Após uma longa batalha legal, um bebê de um ano faleceu depois que um juiz da Suprema Corte determinou que o tratamento do pequeno deveria ser interrompido.
Ayden Braqi, que sofria de uma “doença neuromuscular grave, progressiva e irreversível” sem cura conhecida, estava sendo tratado no Great Ormond Street Hospital (GOSH) em Londres. Os advogados do hospital argumentaram que o tratamento que ele recebia “superava os benefícios limitados que ele poderia desfrutar” ao prolongar sua vida. No entanto, sua mãe se opôs à proposta, afirmando que, apesar de sua condição, ele ainda sorria.

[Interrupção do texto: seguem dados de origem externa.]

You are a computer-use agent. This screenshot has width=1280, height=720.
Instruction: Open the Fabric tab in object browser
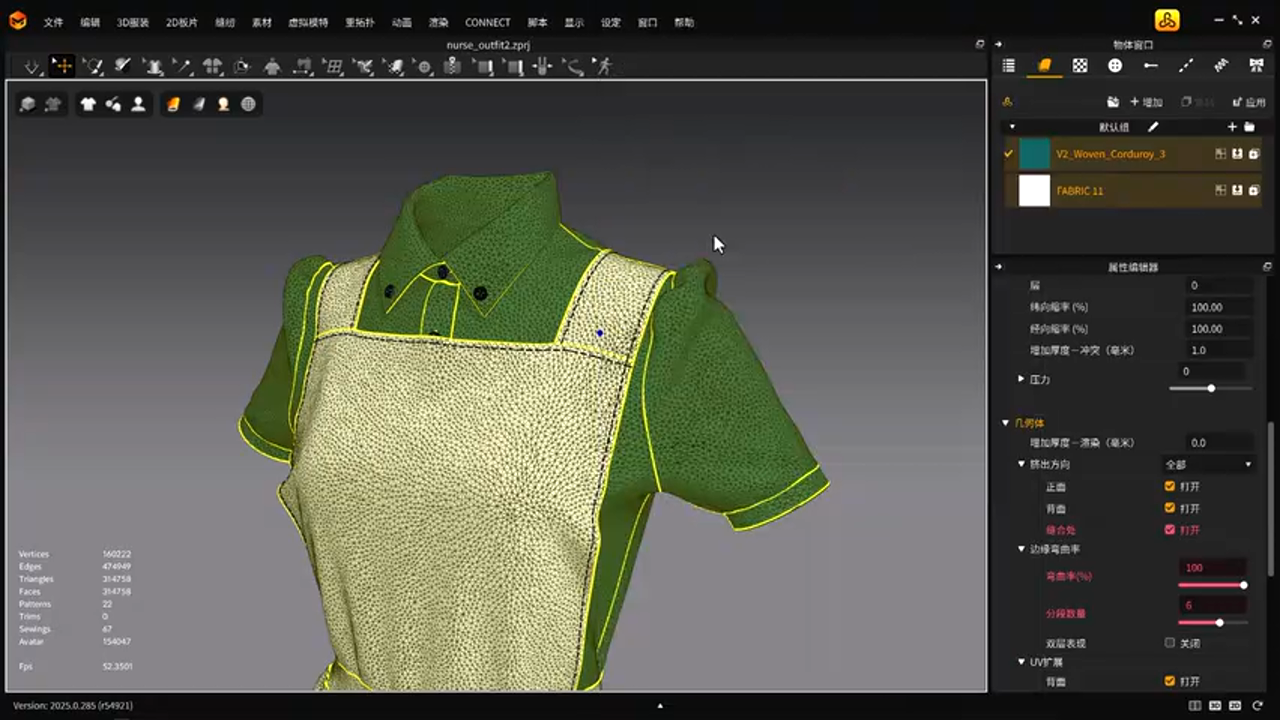pyautogui.click(x=1044, y=66)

De acordo com a BBC, a Suprema Corte determinou que não era do interesse de Ayden continuar com o tratamento, e, na quinta-feira, seu suporte de vida foi desligado. O bebê faleceu no hospital “com sua família ao redor dele”, logo após a remoção da ventilação mecânica que o mantinha vivo.
Decisão do juiz
Após a morte de Ayden, a decisão tomada na quarta-feira foi publicada nesta sexta-feira. O juiz Morgan afirmou: “Levei em consideração as opiniões de sua mãe de que ele deveria continuar a ter esse cuidado e seus fortes desejos em relação a esta solicitação. Devo, no entanto, ter uma visão objetiva dos melhores interesses de Ayden, tanto do seu próprio ponto de vista quanto do ponto de vista mais amplo, em relação ao seu bem-estar.”

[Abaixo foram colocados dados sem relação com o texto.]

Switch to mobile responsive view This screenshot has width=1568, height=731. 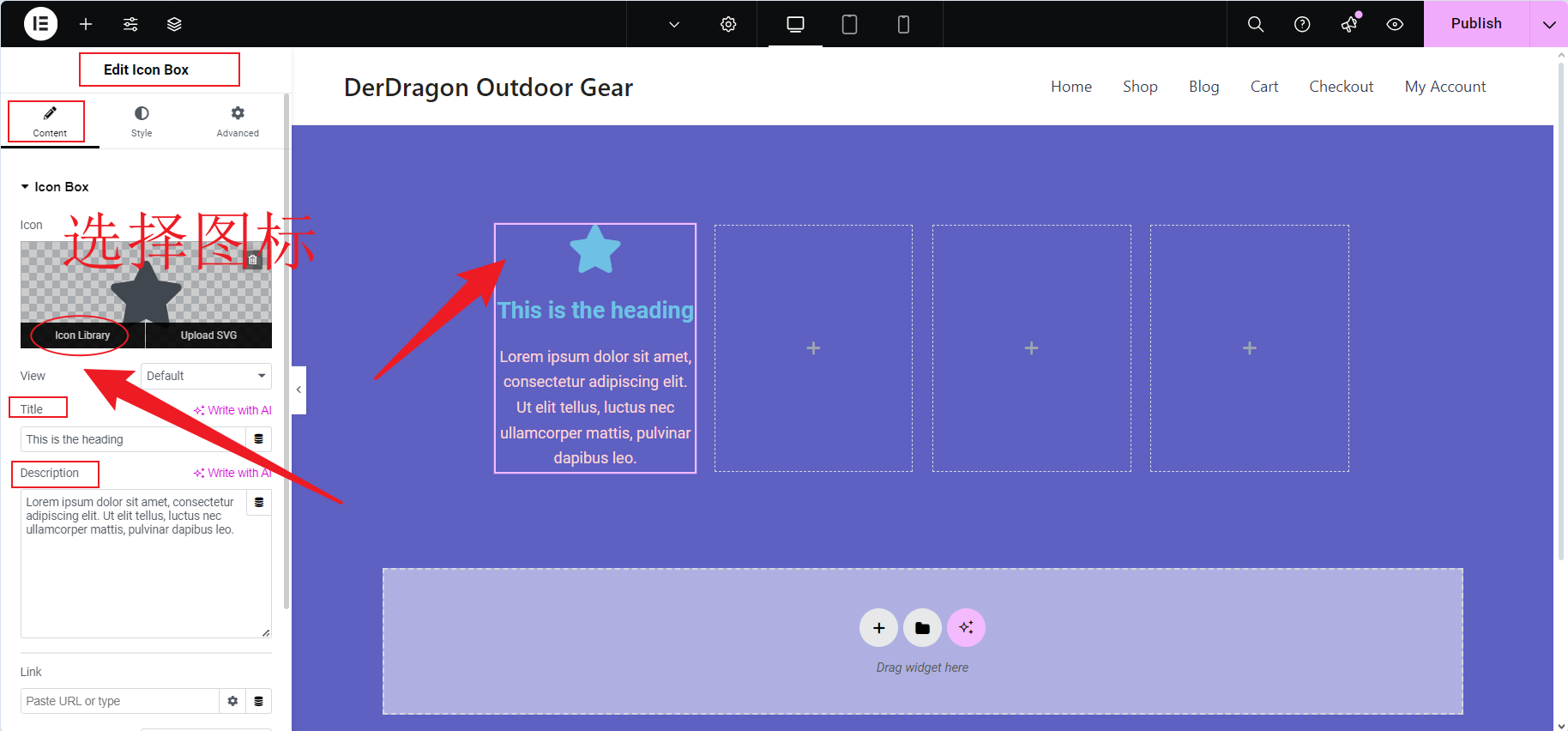[x=903, y=24]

Em seu depoimento, a mãe de Ayden, Neriman Braqi, revelou que, em algumas ocasiões, passava cerca de 16 horas por dia com ele. O juiz Morgan reconheceu que Neriman amava seu filho “com uma devoção que é difícil de expressar em palavras”, descrevendo o caso como um exemplo de “tristeza desesperada”. Ele também destacou que Neriman “lutou incansavelmente” por Ayden e que “não poderia ter feito por ele mais do que fez”.